==== Material provided ====

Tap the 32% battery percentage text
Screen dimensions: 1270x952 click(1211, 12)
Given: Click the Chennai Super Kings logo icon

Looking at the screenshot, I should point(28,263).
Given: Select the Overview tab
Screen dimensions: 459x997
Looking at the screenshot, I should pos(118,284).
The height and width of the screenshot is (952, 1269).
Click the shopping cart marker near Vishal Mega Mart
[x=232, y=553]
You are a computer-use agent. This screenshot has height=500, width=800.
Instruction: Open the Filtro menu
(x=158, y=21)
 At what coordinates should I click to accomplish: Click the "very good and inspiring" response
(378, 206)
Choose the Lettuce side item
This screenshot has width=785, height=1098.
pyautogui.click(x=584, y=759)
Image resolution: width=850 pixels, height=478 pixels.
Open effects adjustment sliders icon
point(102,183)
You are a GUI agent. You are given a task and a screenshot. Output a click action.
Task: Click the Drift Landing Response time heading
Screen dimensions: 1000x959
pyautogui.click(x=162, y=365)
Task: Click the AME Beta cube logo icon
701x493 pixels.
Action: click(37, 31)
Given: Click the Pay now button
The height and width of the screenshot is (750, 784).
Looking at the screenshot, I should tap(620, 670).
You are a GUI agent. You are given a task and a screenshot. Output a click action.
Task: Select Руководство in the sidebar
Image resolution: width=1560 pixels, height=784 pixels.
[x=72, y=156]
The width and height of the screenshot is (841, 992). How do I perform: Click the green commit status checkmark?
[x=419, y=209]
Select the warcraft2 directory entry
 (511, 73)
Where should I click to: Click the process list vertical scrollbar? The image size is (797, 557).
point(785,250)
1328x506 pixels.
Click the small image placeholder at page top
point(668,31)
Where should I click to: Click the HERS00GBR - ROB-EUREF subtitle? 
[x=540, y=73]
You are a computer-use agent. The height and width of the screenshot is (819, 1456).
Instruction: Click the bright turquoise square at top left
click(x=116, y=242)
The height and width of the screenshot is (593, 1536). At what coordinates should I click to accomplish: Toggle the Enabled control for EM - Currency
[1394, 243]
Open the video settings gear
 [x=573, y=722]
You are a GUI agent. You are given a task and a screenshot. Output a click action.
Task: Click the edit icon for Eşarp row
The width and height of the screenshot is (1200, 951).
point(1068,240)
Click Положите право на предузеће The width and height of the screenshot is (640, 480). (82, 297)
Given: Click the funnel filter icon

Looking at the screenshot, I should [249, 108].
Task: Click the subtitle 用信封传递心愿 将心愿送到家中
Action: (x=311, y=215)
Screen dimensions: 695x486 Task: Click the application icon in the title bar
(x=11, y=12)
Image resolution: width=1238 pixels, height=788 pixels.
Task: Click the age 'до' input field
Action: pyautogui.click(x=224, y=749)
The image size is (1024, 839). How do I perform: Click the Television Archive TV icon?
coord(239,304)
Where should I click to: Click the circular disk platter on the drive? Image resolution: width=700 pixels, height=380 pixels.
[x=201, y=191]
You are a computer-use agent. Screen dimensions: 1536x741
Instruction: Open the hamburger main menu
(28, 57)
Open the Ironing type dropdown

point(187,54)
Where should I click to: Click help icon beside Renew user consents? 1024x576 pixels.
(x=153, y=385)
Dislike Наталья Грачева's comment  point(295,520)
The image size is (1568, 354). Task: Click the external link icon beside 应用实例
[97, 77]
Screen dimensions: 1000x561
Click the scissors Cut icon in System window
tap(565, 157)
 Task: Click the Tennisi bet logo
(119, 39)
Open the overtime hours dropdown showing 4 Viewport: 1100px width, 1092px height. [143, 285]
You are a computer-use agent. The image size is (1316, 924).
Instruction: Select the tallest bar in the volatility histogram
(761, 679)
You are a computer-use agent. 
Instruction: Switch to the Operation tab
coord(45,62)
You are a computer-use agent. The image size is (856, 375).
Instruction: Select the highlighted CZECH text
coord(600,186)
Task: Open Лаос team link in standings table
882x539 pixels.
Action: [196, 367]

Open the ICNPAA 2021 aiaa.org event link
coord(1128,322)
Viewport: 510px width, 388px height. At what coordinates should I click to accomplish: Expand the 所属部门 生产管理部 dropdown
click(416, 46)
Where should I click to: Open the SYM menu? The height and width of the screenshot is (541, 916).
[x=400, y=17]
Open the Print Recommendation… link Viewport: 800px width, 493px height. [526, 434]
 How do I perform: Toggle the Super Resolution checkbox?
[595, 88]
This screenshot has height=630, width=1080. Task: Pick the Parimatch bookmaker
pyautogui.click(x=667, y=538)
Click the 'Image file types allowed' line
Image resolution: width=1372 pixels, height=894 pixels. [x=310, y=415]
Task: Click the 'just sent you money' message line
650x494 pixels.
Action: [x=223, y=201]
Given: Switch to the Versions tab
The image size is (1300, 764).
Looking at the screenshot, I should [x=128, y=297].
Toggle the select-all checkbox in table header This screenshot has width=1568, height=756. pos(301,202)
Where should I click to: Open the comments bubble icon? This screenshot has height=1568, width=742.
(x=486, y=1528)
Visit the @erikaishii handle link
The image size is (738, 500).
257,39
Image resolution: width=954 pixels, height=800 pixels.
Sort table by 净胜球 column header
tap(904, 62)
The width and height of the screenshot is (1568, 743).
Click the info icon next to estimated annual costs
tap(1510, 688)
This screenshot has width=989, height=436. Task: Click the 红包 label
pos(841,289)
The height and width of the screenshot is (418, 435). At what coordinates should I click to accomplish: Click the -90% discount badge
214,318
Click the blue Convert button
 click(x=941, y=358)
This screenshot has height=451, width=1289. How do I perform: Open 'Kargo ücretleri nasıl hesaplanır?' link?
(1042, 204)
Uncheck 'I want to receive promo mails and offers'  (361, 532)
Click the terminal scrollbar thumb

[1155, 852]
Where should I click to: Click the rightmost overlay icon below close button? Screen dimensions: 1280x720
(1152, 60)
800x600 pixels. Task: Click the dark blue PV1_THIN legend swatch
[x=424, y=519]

====

# [Problem requirements]
Beginning at the line above with "Instruction: Select the tallest" and finishing at the line with "Task: Open Лаос team link in standings table", return each line exactly and return nothing else.

# [Task response]
Instruction: Select the tallest bar in the volatility histogram
(761, 679)
You are a computer-use agent. 
Instruction: Switch to the Operation tab
coord(45,62)
You are a computer-use agent. The image size is (856, 375).
Instruction: Select the highlighted CZECH text
coord(600,186)
Task: Open Лаос team link in standings table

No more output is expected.